(Beginning of DATA FOR REVIEW)

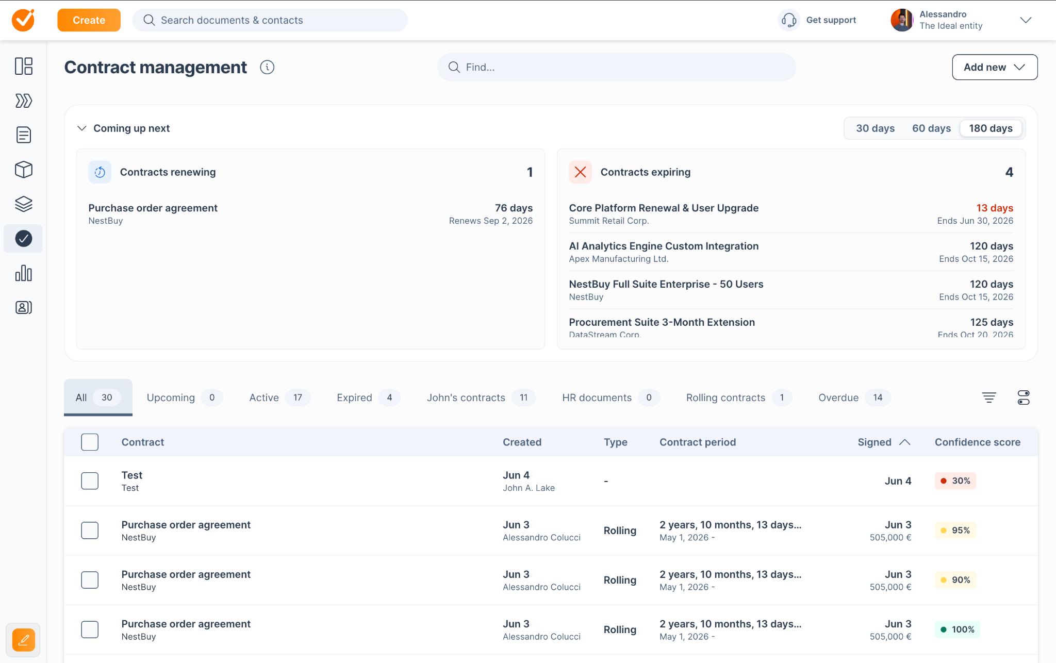Click the double-chevron workflows sidebar icon
This screenshot has width=1056, height=663.
pos(24,101)
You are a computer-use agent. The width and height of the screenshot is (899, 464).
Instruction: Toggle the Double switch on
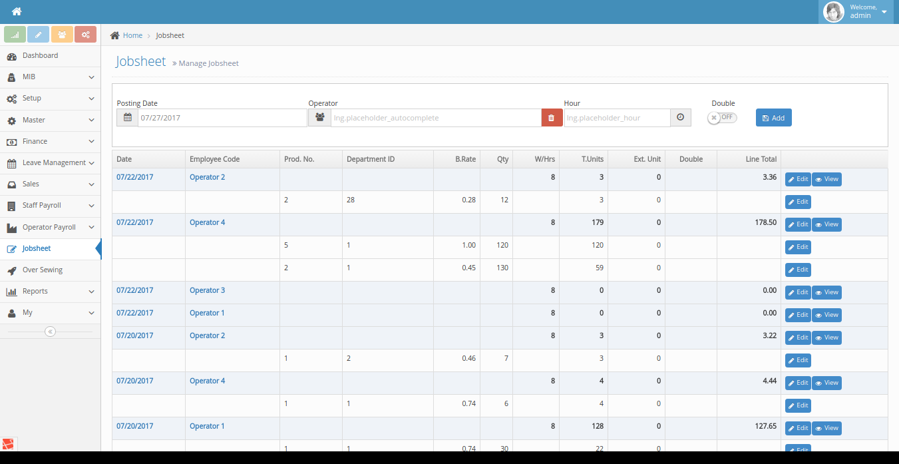coord(723,118)
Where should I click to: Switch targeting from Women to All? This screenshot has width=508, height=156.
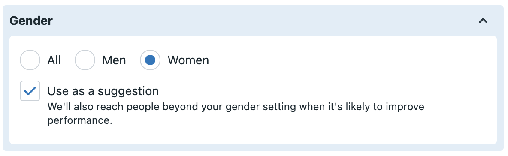coord(30,60)
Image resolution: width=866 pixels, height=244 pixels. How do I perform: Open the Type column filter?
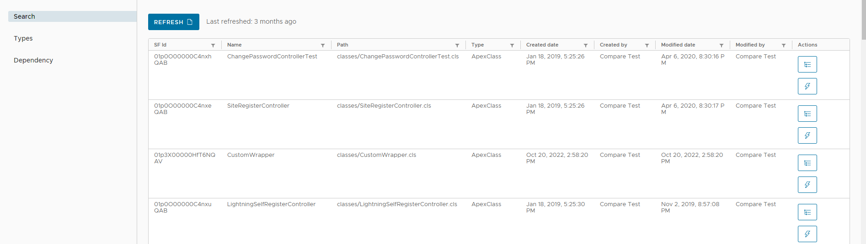coord(512,45)
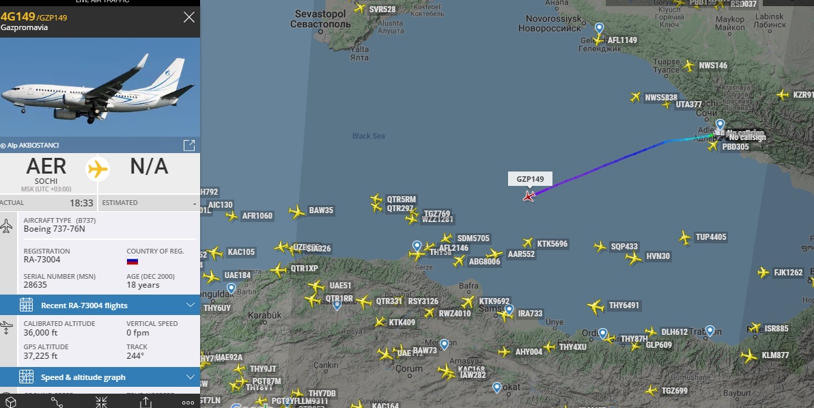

(End of DATA FOR REVIEW)

# [EXERCISE]
Set the pictures aside and repeat only the lines from the one containing "You are a computer-use" through the last line of the entries above, exactly as they stand.

# [ANSWER SPACE]
You are a computer-use agent. The width and height of the screenshot is (899, 464).
Instruction: Toggle the Double switch on
coord(723,118)
Where should I click to: Switch targeting from Women to All? This screenshot has width=508, height=156.
coord(30,60)
Image resolution: width=866 pixels, height=244 pixels. How do I perform: Open the Type column filter?
coord(512,45)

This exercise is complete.